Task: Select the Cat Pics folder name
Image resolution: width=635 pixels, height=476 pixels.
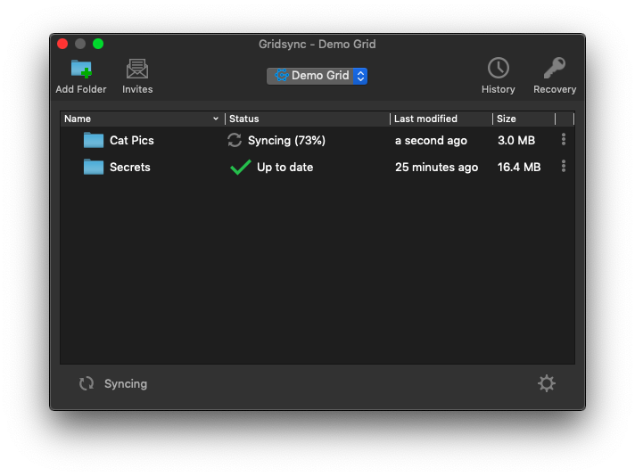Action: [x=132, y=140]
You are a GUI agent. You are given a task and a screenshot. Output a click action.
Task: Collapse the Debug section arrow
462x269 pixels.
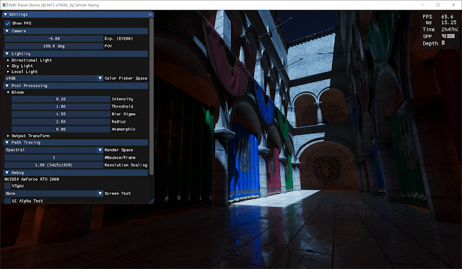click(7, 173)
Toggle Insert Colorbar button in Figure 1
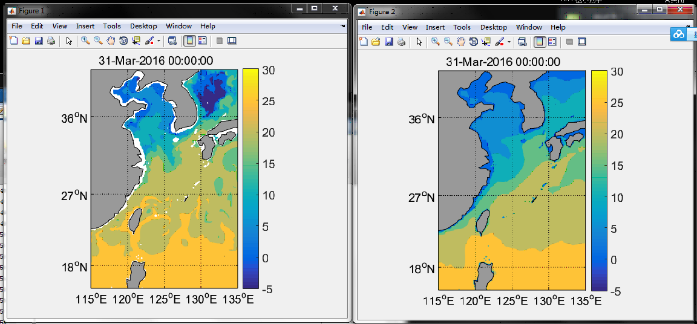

+ + + + + + +

- **What the task asks**: Exactly the lines from the line with "462x269 pixels." through the last line of the listing, both included, should be extracted, and the pictures left behind.

- **Answer below**:
462x269 pixels.
click(7, 173)
Toggle Insert Colorbar button in Figure 1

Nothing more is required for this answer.